In a case brought by a seller of camouflage clothing against a competitor, the U.S. District Court for the District of Montana held recently that just because “something is confidential does not mean it is a trade secret,” and the court granted the defendants’ summary judgment motion. Montana Camo, Inc. v. Cabela’s, Inc., Civ. Ac. No. CV-08-71-BLG-RFC, 2010 U.S. Dist. LEXIS 57895 (D. Mont., June 11, 2010). 

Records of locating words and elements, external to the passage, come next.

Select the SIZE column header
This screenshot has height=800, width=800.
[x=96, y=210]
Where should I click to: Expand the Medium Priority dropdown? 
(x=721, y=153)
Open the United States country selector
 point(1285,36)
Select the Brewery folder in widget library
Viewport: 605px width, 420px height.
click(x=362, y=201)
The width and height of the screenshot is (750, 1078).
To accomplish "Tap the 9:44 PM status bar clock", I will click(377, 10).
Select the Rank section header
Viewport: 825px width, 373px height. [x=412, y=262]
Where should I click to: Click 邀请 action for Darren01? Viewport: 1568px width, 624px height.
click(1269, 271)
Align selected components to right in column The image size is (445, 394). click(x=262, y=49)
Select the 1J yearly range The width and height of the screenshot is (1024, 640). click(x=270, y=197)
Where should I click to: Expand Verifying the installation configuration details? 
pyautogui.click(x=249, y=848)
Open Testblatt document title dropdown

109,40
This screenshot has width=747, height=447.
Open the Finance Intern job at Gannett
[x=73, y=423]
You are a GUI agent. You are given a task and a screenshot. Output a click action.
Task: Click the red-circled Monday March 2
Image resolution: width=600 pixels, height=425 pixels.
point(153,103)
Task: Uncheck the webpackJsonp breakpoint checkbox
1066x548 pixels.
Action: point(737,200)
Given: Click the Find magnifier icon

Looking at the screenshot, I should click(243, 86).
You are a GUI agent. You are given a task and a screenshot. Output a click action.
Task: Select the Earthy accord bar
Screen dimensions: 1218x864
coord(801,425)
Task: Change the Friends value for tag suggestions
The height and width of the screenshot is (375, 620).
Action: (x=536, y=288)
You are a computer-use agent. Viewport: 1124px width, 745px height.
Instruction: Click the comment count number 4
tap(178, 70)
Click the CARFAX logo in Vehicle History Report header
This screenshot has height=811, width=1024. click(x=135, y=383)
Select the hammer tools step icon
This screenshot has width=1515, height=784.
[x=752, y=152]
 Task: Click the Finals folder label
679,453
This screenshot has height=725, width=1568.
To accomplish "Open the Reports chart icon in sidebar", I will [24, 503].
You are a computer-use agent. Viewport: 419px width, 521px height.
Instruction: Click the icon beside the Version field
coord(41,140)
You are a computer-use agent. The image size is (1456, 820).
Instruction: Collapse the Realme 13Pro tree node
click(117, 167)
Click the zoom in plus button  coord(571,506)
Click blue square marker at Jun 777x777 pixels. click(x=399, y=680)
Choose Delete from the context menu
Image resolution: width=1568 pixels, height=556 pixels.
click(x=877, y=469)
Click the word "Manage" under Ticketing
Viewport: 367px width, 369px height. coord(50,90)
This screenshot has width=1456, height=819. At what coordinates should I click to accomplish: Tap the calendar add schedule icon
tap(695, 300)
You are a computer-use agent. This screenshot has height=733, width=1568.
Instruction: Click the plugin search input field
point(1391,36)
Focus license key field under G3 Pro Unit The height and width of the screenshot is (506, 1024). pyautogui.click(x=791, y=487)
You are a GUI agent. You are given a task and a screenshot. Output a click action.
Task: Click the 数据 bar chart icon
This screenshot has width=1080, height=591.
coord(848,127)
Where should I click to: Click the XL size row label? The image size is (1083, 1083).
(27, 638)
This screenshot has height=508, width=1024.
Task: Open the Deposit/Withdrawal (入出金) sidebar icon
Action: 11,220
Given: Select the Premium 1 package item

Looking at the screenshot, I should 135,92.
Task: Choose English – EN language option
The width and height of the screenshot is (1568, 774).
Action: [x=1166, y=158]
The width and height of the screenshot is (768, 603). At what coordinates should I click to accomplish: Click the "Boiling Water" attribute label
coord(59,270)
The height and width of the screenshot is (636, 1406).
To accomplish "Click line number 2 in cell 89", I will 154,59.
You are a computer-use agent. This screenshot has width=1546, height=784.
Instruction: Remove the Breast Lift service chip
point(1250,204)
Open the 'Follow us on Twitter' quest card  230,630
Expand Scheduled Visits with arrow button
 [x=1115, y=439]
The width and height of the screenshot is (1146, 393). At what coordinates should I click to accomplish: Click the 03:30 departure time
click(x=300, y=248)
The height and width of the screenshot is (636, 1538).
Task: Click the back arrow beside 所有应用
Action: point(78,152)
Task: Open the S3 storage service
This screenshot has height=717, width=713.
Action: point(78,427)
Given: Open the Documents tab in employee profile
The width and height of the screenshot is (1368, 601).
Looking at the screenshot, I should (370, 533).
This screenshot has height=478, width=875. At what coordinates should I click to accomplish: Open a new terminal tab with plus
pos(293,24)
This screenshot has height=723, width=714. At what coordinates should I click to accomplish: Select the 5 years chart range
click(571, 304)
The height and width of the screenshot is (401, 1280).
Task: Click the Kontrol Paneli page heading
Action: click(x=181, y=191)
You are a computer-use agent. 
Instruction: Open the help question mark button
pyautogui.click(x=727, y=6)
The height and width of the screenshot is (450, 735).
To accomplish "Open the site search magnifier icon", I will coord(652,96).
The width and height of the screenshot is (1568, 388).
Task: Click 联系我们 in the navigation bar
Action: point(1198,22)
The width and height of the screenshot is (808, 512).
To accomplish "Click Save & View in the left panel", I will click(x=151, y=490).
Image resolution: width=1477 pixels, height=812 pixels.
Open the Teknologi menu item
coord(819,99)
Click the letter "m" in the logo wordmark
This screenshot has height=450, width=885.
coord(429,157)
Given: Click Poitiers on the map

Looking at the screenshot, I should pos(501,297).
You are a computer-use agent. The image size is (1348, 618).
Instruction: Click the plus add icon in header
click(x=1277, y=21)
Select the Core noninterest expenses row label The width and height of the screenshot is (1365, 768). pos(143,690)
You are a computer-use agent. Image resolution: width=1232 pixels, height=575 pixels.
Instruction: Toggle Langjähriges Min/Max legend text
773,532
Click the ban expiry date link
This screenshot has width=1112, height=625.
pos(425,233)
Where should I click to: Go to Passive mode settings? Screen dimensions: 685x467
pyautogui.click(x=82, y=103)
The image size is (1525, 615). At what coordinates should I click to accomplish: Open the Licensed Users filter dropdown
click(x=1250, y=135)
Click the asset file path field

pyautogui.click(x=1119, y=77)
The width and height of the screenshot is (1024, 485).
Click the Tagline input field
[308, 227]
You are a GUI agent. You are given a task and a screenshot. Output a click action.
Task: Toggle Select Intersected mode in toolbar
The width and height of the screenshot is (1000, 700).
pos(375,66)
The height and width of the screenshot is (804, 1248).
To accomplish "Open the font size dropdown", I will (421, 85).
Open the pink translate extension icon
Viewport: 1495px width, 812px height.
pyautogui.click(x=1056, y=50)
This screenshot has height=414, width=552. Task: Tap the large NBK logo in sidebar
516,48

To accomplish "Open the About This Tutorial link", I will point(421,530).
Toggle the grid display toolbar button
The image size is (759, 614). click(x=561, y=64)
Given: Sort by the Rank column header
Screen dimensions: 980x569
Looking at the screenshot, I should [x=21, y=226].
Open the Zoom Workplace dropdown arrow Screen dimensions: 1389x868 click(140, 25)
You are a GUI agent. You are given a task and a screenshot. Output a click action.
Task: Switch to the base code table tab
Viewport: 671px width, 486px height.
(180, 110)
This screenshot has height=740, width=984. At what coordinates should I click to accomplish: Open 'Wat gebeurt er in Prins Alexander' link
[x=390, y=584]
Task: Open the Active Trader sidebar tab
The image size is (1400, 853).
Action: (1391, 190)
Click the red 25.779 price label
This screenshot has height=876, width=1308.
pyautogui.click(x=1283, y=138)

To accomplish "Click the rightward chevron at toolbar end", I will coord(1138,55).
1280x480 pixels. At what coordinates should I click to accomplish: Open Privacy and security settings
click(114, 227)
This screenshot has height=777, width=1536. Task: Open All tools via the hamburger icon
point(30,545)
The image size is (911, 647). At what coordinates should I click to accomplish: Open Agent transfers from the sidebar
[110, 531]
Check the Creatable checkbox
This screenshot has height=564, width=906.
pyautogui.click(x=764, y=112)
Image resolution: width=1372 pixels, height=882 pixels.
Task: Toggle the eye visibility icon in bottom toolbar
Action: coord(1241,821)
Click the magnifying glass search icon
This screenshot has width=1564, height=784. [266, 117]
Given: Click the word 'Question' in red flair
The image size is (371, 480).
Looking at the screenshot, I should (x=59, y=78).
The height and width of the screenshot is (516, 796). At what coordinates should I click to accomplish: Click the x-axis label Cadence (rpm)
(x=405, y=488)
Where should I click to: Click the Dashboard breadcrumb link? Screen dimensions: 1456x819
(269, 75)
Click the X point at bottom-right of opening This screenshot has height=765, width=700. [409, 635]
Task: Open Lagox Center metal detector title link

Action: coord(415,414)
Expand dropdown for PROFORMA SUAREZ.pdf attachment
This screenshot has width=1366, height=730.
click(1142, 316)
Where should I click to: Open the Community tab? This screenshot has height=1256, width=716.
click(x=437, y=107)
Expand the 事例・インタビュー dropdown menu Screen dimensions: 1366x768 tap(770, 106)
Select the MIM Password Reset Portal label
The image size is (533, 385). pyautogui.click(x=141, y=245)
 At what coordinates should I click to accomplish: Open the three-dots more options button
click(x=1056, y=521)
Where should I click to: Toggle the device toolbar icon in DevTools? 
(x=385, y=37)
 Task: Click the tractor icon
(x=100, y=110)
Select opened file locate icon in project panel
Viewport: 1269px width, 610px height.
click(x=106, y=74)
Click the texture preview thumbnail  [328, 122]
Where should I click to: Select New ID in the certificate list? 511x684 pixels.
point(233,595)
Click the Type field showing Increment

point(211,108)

Montana Camo sued Cabela’s, alleging that Cabela’s violated Montana’s Uniform Trade Secrets Act by misappropriating Montana Camo’s confidential sources of supply, marketing information, patterns, and technical information used in making its products. With respect to the names of Montana Camo’s suppliers, however, the court held that most of the relevant information was readily ascertainable, that Cabela’s had not even used certain of the suppliers, and that Cabela’s began purchasing from one of the suppliers before Montana Camo was formed. Since the customer and dealer identification was available on Montana Camo’s website, it was not secret. The technical information to which Montana Camo claimed proprietary rights was determined to be generally known or otherwise not misappropriated. Finally, the court said that even if the supposedly confidential cost, pricing and marketing information referred to by Montana Camo could ever constitute something other than “nebulous concepts” insufficient to be considered a trade secret, Montana Camo had not detailed it adequately to defeat the summary judgment motion.